Revenons à notre Nicolas. Il a dû naître dans un hôpital public financé par les impôts payés par d’autres. Ses parents n’ont rien déboursé pour l’accouchement. Il a probablement été dans une crèche subventionnée par l’État et fait ses premiers pas sur des trottoirs encore financés par d’autres. Il est ensuite allé à l’école primaire, au collège et au lycée sans sortir sa carte bleue. Il a joué le dimanche au football au stade ou au parc municipal gratuitement. Il a soigné sa première otite sévère aux urgences sans avoir encore versé le moindre euro pour financer l’assurance maladie. Nicolas, avant d’être en âge de travailler, a bénéficié de l’État social. Peut-être que les partisans du « tu paies pour utiliser » veulent-ils réhabiter le travail des enfants de moins de neuf ans comme au début du XIXe siècle ?
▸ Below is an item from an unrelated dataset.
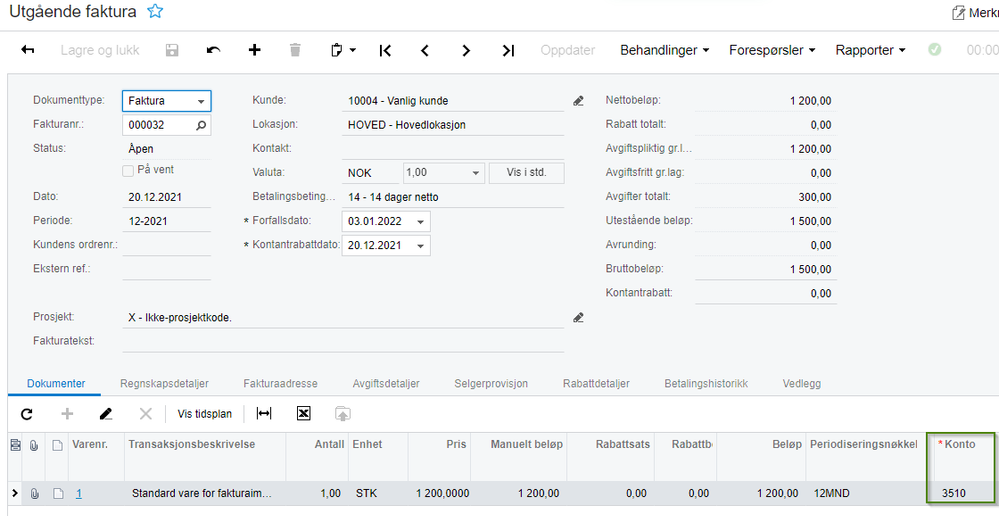Toggle the På vent checkbox

128,170
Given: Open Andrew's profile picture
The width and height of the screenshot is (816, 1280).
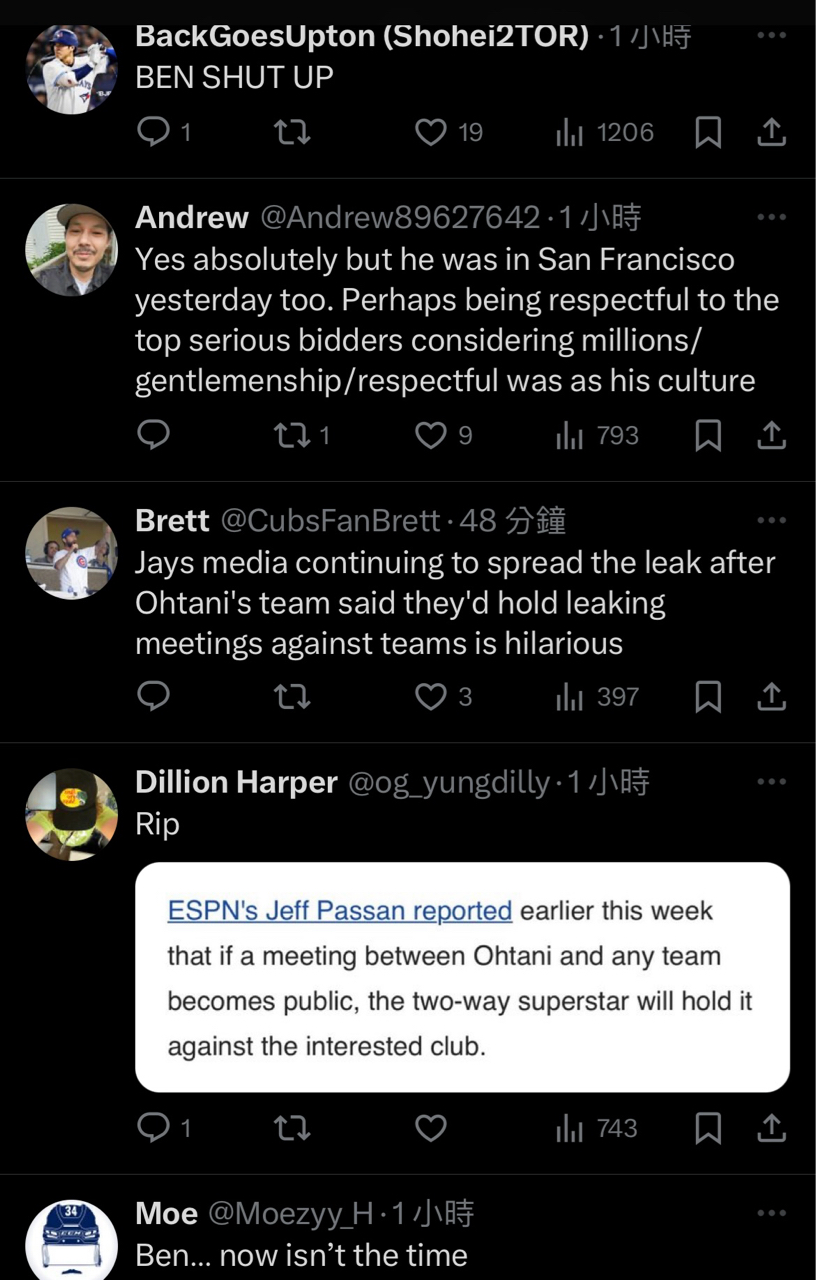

Plus sérieusement, une étude de l’INSEE reprenant l’ensemble des transferts monétaires et en nature (services publics, prestations sociales, etc) montre que les deux-tiers des individus y gagnent, c’est-à-dire qu’ils reçoivent davantage en prestations sociales et en services publics qu’ils ne paient de prélèvements. Nicolas pense qu’il finance l’ensemble de la société, mais il y a de fortes chances qu’il reçoive plus qu’il ne finance sans même le savoir.
RAS-LE-BOL FISCAL
Derrière ces attaques contre les mécanismes de redistribution et le financement des services publics, plusieurs idées se cachent. La première, celle de diviser les Français pour des raisons politiques. La droite et l’extrême droite tentent de surfer sur le sentiment de ras-le-bol fiscal, surtout en période d’instabilité budgétaire où certaines personnes se demandent s’ils ne vont pas payer plus d’impôts. Mais vous n’entendrez jamais ces mêmes partis réclamer une augmentation des salaires, une taxation des plus riches ou une lutte contre l’évasion fiscale. Ces partis militent même pour déléguer les prestations sociales et services publics aux assurances privées. Les retraites, un marché à 300 milliards d’euros pour les assurances privées, vous imaginez… La vraie question de fond derrière l’État social et son financement est celle de vouloir ou non la marchandisation de la société. Il faut toujours garder en tête le scandale des maisons de retraite du groupe ORPEA où l’entreprise faisait des économies drastiques pour dégager une rentabilité maximale (profitant aux actionnaires). Les partisans du « c’est Nicolas qui paie » défendent volontairement ou par simple ignorance une société du chacun pour soi où tout – la santé, l’éducation, la vieillesse, etc – devient un business.